On January 5, 1988, former world champion Larry Holmes was 17 days away from being KO’d in the fourth round by a young Mike Tyson. But before their fight, Holmes said something eerily prescient: “And if he’s lucky enough to kick my butt, I still won’t respect him. I think that, in four or five years, he’ll be out of the picture. He’ll be in jail.”
Exactly four years and four days later, Mike Tyson’s trial for rape began.
Hoo boy: If you were impressed when Ali predicted which round he’d KO his opponent, you’ve got to stand in awe of Larry Holmes’ power of prophecy!
Of course, that was all a long time ago. And this Friday night, Iron Mike Tyson will return to the ring — at age 58! — to fight 27-year-old YouTuber-turned-boxer (10-1 record) Jake Paul. The bout takes place on Netflix and will likely be the most-watched fight in decades.
Or, possibly, the most-watched fight in world history. (What a time to be alive!)
Much of the Netflix audience is too young to remember Tyson’s rape conviction. Netflix certainly isn’t eager to remind fight fans, and Iron Mike’s been a pop-culture icon for so long that it’s not always top-of-mind.
Besides, that rape trial (and three-year prison sentence) were mere bumps in the road in Mike Tyson’s Life Story. Afterward, he regained a few world titles. He became the biggest PPV attraction of his era. He was upset by Evander Holyfield — and later tried to EAT Evander Holyfield. He tattooed his face. One of his children tragically passed away. He became a marijuana entrepreneur. He cameoed in those silly “Hangover” movies. He backed Donald Trump for president.
And he’s always been one helluva quote:
(Anyone who can follow a threat to cannibalize children with a shout-out to Allah is my kind of guy!)
Mike Tyson is no stranger to controversy. But by a very wide margin, the biggest black cloud hanging over his reputation is his 1992 conviction for the rape of Miss Black America contestant Desiree Washington. The allegation and many of the details were disgusting and disturbing.
Yet the question remains: Did he actually do it?
Personally, I think Tyson was railroaded.
Only Washington and Tyson know for sure what happened. I certainly wasn’t there. I did work in media with a woman who testified in Tyson’s trial: She was a contestant in the Miss Black American competition and was subpoenaed by the defense. According to her, Ms. Washington was extremely forward with Tyson and was hardly the shy, demure lady her lawyers had portrayed.

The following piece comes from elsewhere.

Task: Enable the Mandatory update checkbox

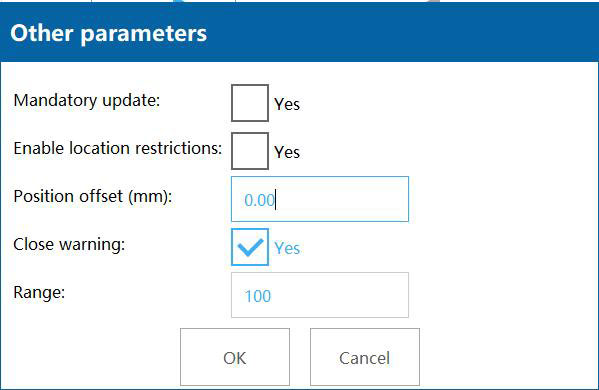Action: [250, 103]
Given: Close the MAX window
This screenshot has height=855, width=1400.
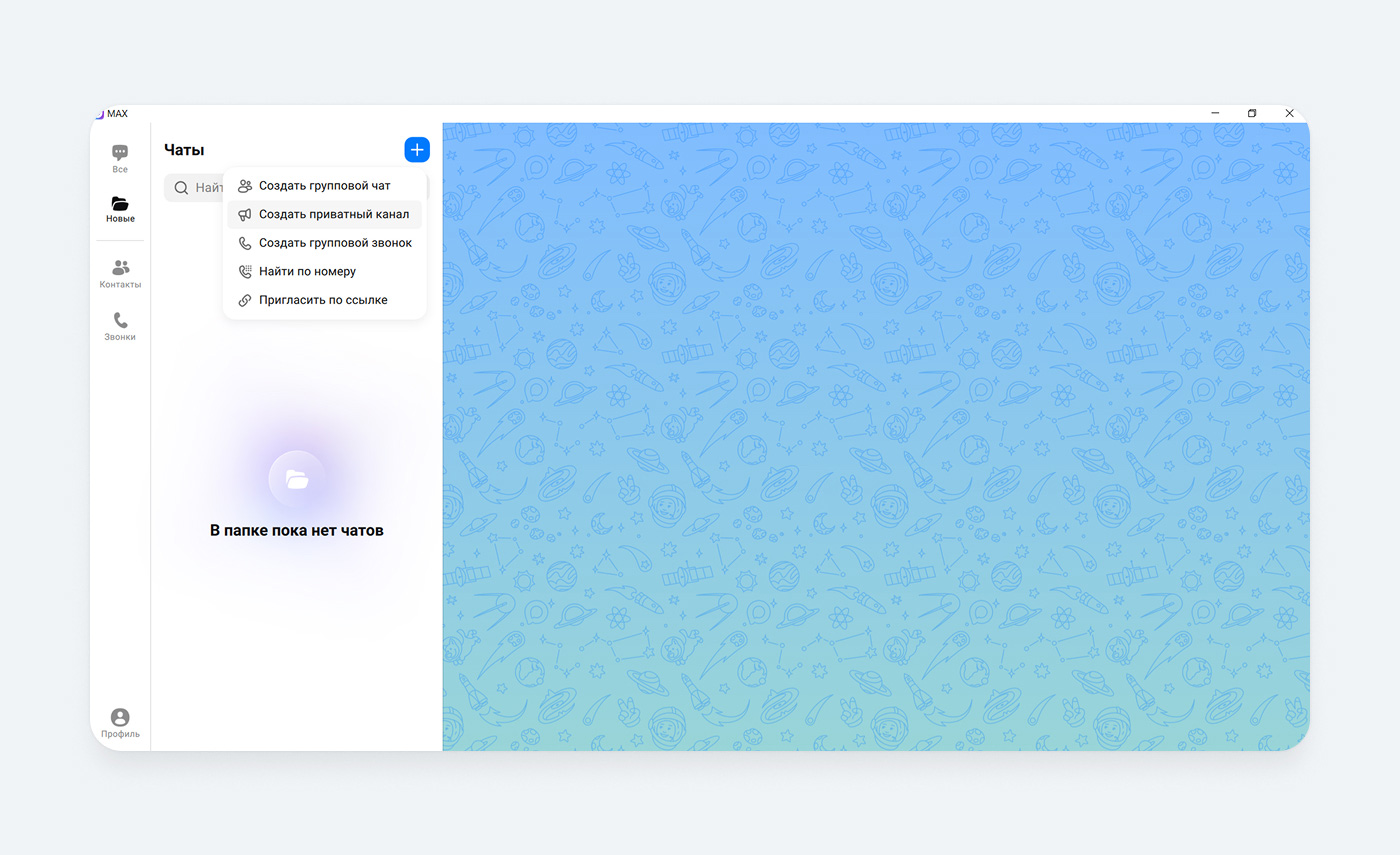Looking at the screenshot, I should (x=1290, y=114).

But my colleague wasn’t in the room either. And being “forward” certainly doesn’t excuse rape.
When you follow Tyson’s career, one of the things that stands out is his honesty. He’s been remarkably candid about his life. From his suicidal thoughts to his feelings of worthlessness to his raging impulse to commit horrible acts of violence, Tyson has all too often been the definition of “honest to a fault.”
“I didn’t violate her in any way,” Tyson testified on the witness stand on February 8, 1992. “She never told me to stop, or I was hurting her, nothing… All the time we were talking, she had her hand on my leg… She was racing to get out of her clothes.”
Tyson has openly spoken about his lawbreaking past — how he’d mug women and punch them in the face. He’s recounted the times he was arrested, mocked, and beaten. He’s revealed his greatest fears and worst personal humiliations. When he was struggling with alcoholism, he was honest about that, too.
And he’s always been 100% consistent that he NEVER raped Desiree Washington.
Here’s what Tyson said in 2013:
But some of my anger was understandable. I was a twenty-five-year-old kid facing sixty years in jail for a crime that I did not commit. Let me repeat here what I said before the grand jury, during the trial, at my sentencing, at my early release hearing, after I got out of prison, and what I will continue to say until they put me in the ground. I did not rape Desiree Washington. She knows it, God knows it, and the consequences of her actions are something that she’s got to live with for the rest of her life.
He already did his time. He can’t be further punished. And he already paid an “undisclosed amount” to Washington after she filed a civil suit against him. (Rumors abound that it was a multimillion-dollar settlement.) At this point, acknowledging guilt would be a sunken cost.
But for 30+ years, he’s always maintained that he absolutely did NOT rape that woman.
Mike Tyson is a violent, angry man. That’s obvious. But to me, he sounds like a violent, angry man who was wrongfully convicted — and still frickin’ furious about it! Consider this interview he had with Greta Van Susteren in 2003, when Tyson was asked about Desiree Washington: “I just hate her guts. She put me in that state, where I don’t know. I really wish I did now. But now I really do want to rape her.”
During his 58 years on this planet, Mike Tyson has said and done many despicable, unforgivable things. (And the above quote is unquestionably despicable: There’s no excuse for threatening violence against women.) He’s guilty of many crimes, sins, and heinous acts — some big, some small.
But with the vantage of 30+ years of hindsight, it seems increasingly likely that he was also convicted of a crime he didn’t commit.